What 3TC (as they are affectionately known by local fans) set out to do here is very bold, especially for a band that is still in relative stages of youth, and for the most part it comes off very well. At times there is a mind-boggling level of technique and abstract styles that somehow flow together seamlessly. Other times there are moments that show they still have some naivety and are still not quite the finished article. Certainly ones to keep an eye out for however.
The first thing to say about Germany’s Burning Down Alaska and their debut release Values and Virtues (Redfield) is that this feels much more like an album than an EP. Coming in at 9 tracks (7 songs actual) and displaying a progression from the build of, um, ‘Intro’ (one of the few short tracks that commence an album that actually enhance and do the job of leading you into the first track while setting the scene of the music that will follow), through the utilisation of a thoughtful album dynamic, to the closing anthemic ‘Trophies’ with its hollered chorus over a hooky lead.
The second is that this is a mature and very well put together proposition for a debut, particularly one in the modern/post-‘core field (can we not come up with a genre tag without the word “core” inappropriately tagged on the end of something?). No generic breakdown chugs for the sake of it, where matters do “break down”, such as on first song proper ‘Brighter Days’ it is to a slower expansive, reflective music piece, that led by the throat of Tobias Rische is used to provide contrast to the next section, where a gang shout brings the song back to tempo.
Credit is due to the musicianship on display, as littered throughout are careful and clever melodic quasi-clean, quasi-lead based guitars, multi-layered and excellently composed, with Marvin Bruckwilder and Dario Sanchez complimenting and interweaving with each other perfectly, with a reflective almost gothic quality on the ‘Reality & Fiction’, a track that belies the stage of development this band should be in.

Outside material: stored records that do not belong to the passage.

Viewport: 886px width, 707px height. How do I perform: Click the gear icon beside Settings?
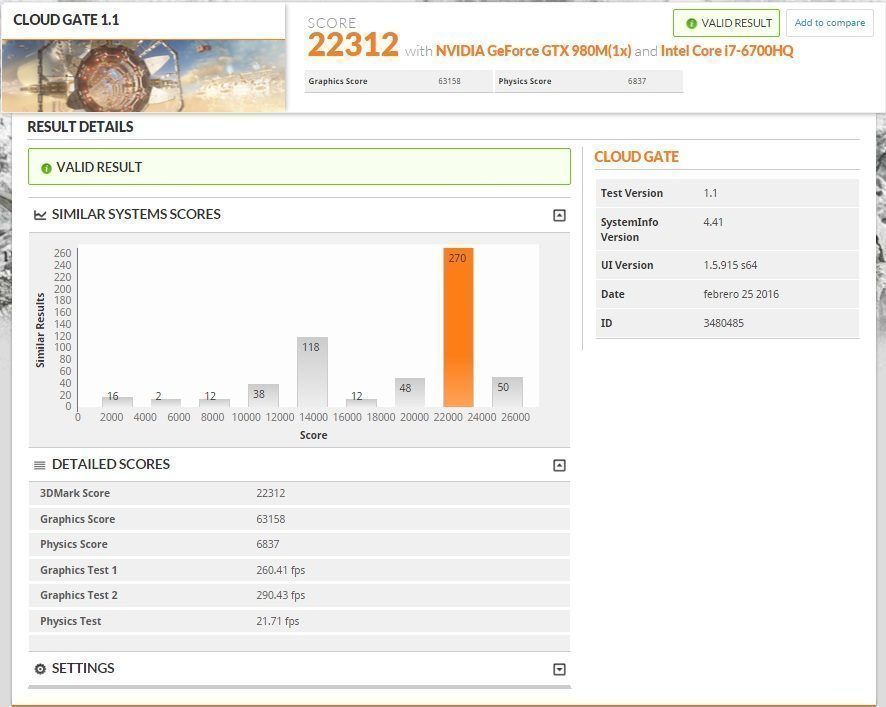[x=40, y=669]
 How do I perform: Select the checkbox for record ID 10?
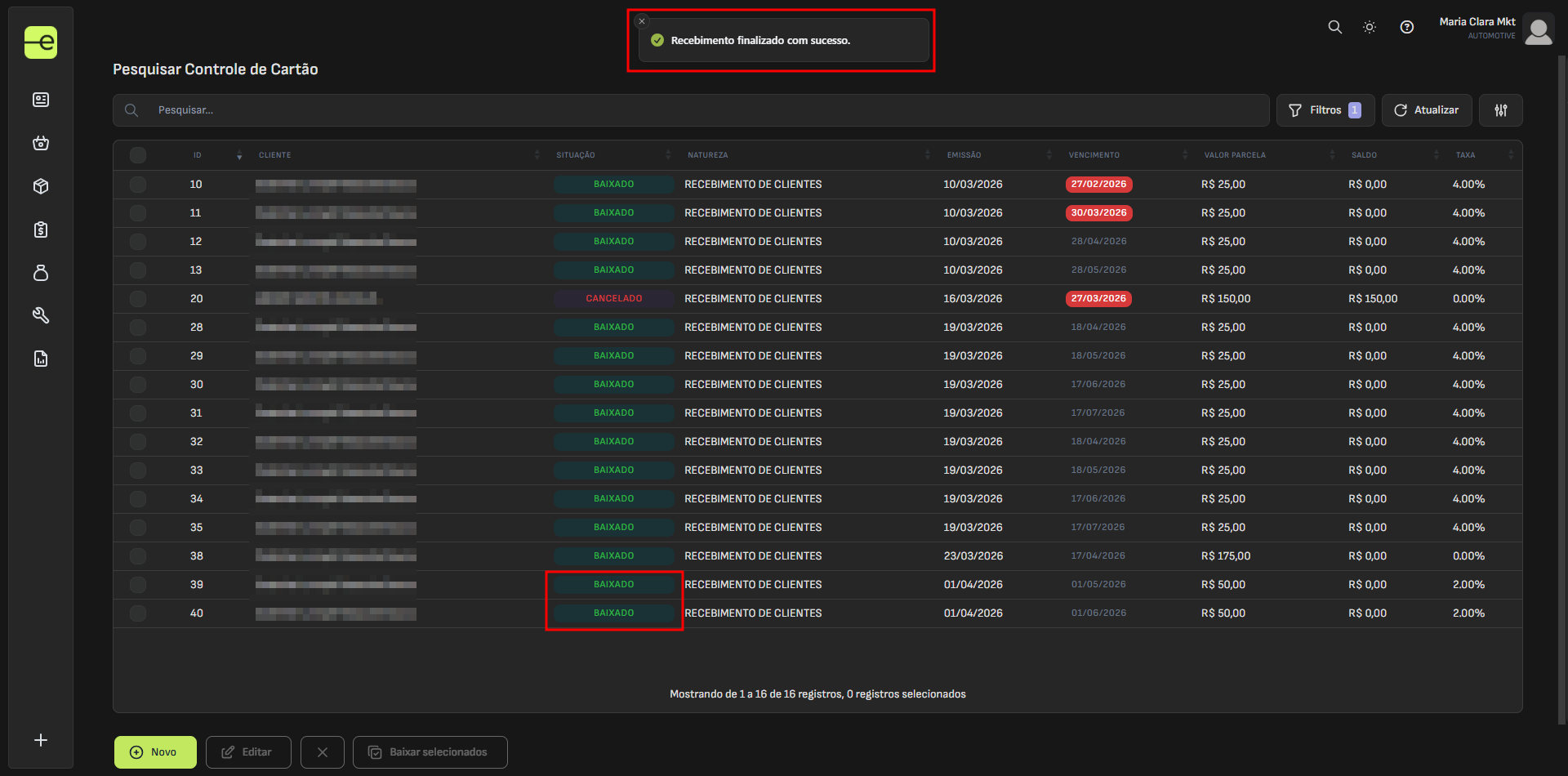point(138,185)
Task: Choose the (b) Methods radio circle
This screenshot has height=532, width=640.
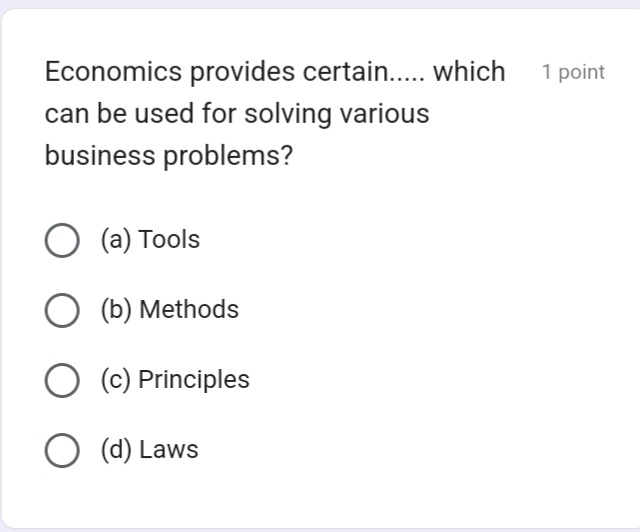Action: (62, 311)
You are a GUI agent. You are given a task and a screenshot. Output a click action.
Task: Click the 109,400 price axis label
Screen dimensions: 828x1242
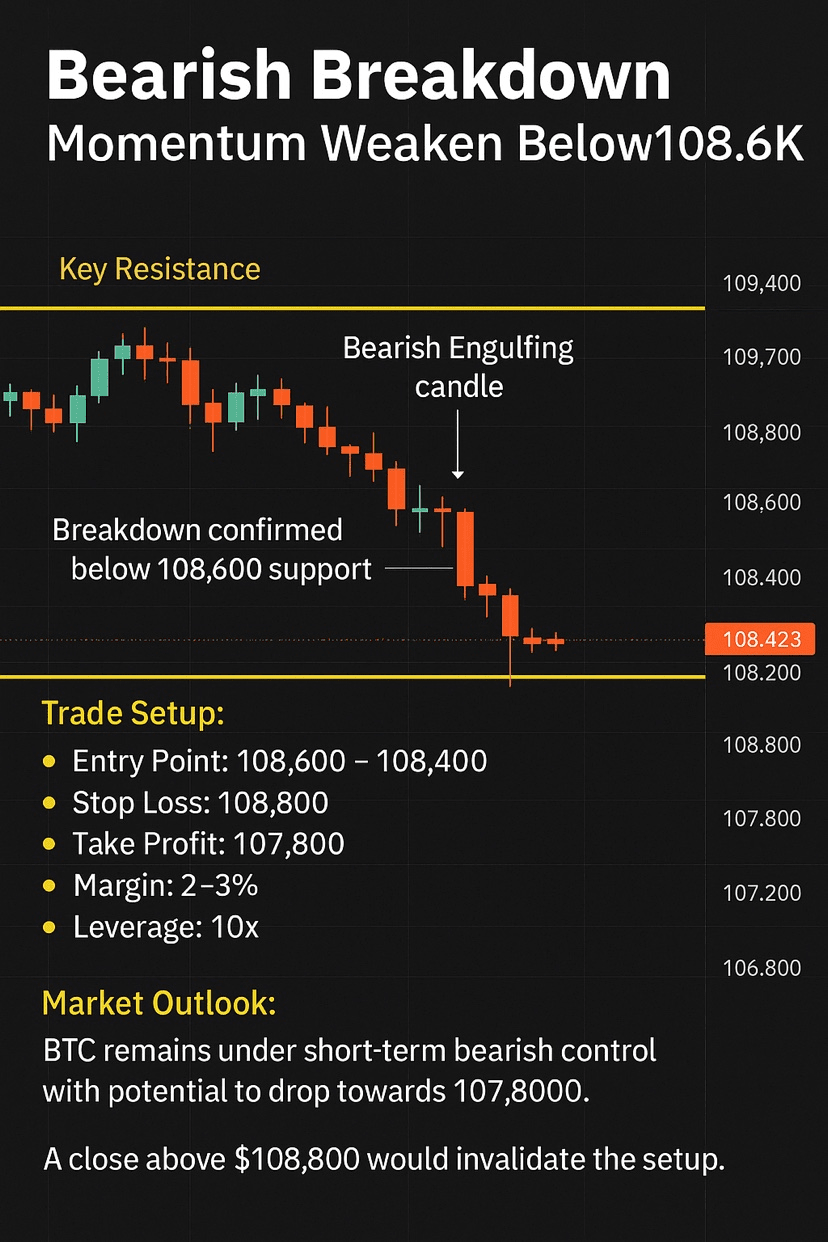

In terms of comparisons, Burning Down Alaska have jumped straight to the more progressive, grown up and developed point of their career, pitching in the Sempiternal (Bring Me The Horizon – RCA) or Daybreaker (Architects – Century Media) ballpark, fully developed and ready to stand their ground at that level. ‘Savior’ introduces female vocals to the mix to brooding effect, and proves, along with the excellent melodic hardcore anthem ‘Phantoms’, that this Recklinghausen quintet have the depth, gravitas and vision to really make a mark in the modern field of heavy music.